WHAT IS ASKED –
Rewrite the records from the line that contains "Viewport: 960px width, 733px" through the end of the records, both ends included, replacing "dropdown" with "menu" and leaving everything else unchanged. Leave out the pictures.

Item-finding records
----

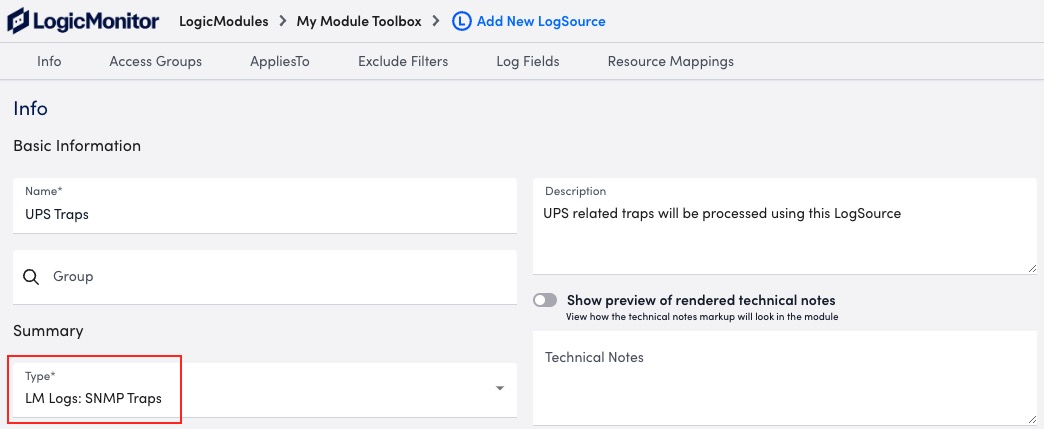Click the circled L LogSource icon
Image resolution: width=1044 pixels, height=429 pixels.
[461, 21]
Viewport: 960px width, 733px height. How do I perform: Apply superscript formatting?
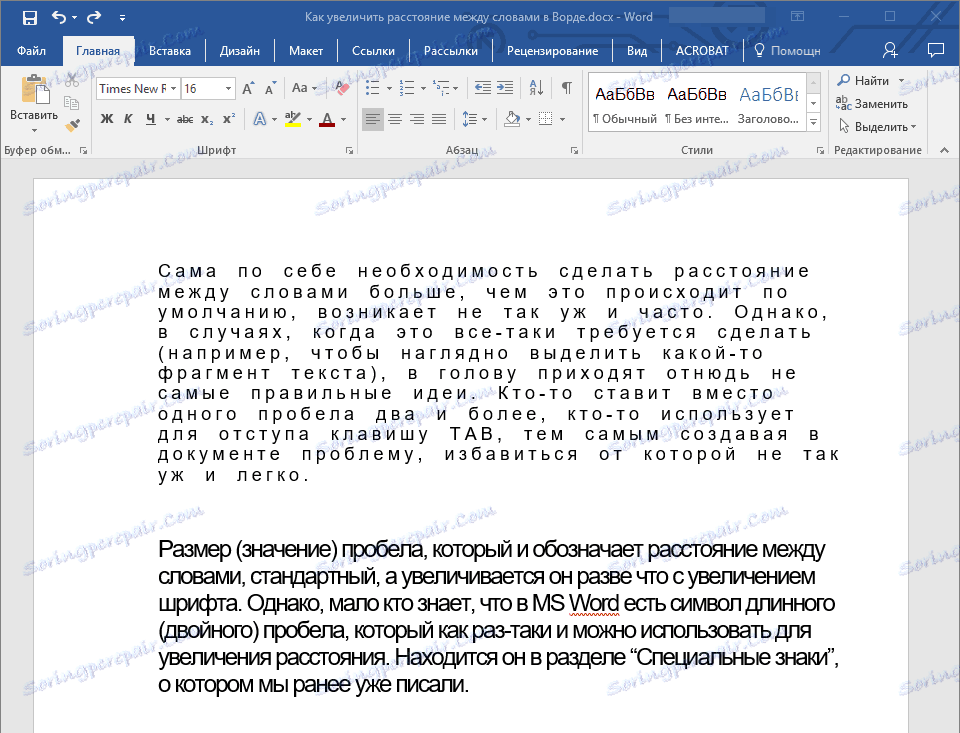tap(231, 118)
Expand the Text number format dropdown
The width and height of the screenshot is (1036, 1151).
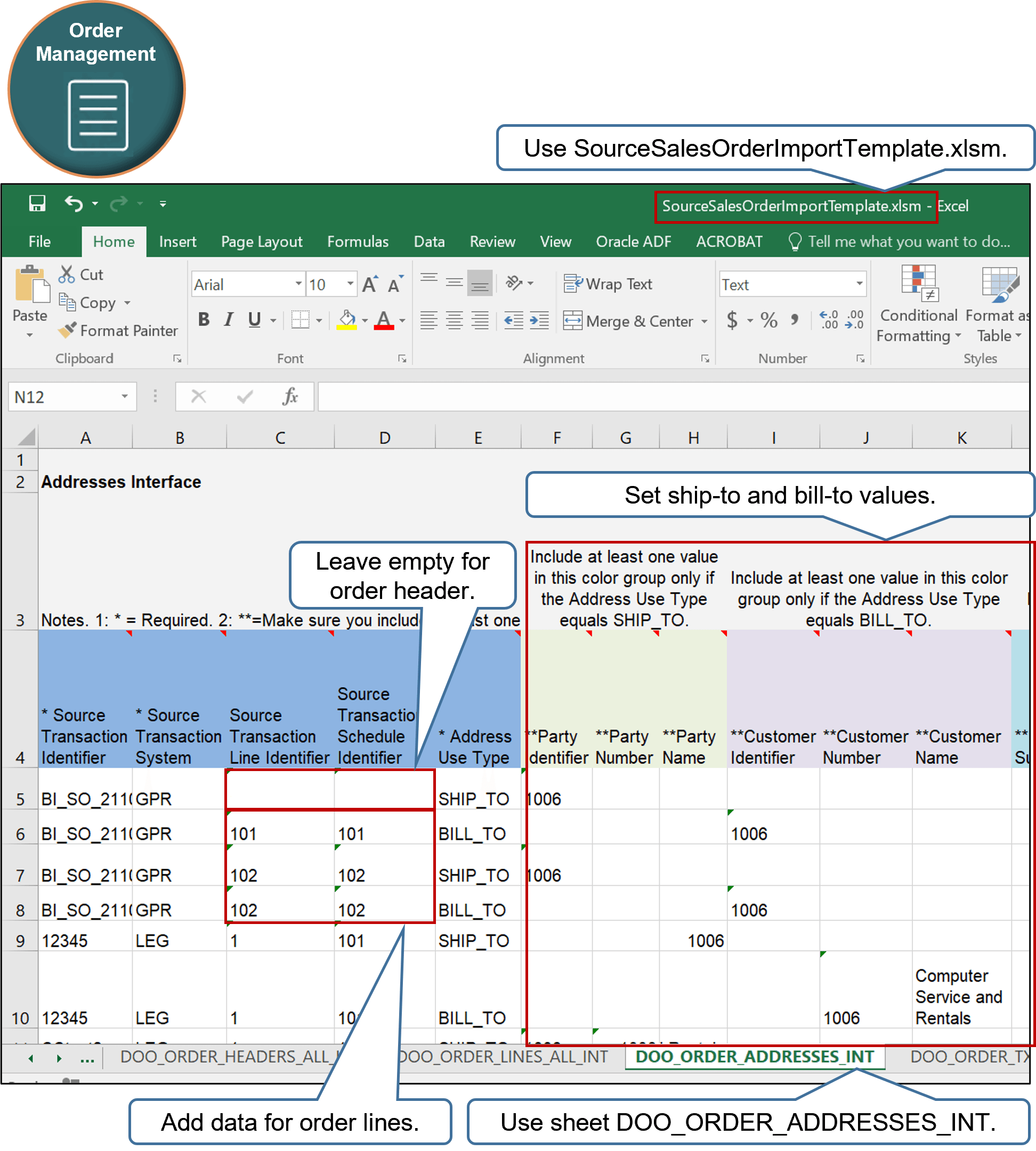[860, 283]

----

WRITTEN SOLUTION –
Viewport: 960px width, 733px height. How do I perform: Apply superscript formatting?
tap(231, 118)
Expand the Text number format menu
The width and height of the screenshot is (1036, 1151).
[860, 283]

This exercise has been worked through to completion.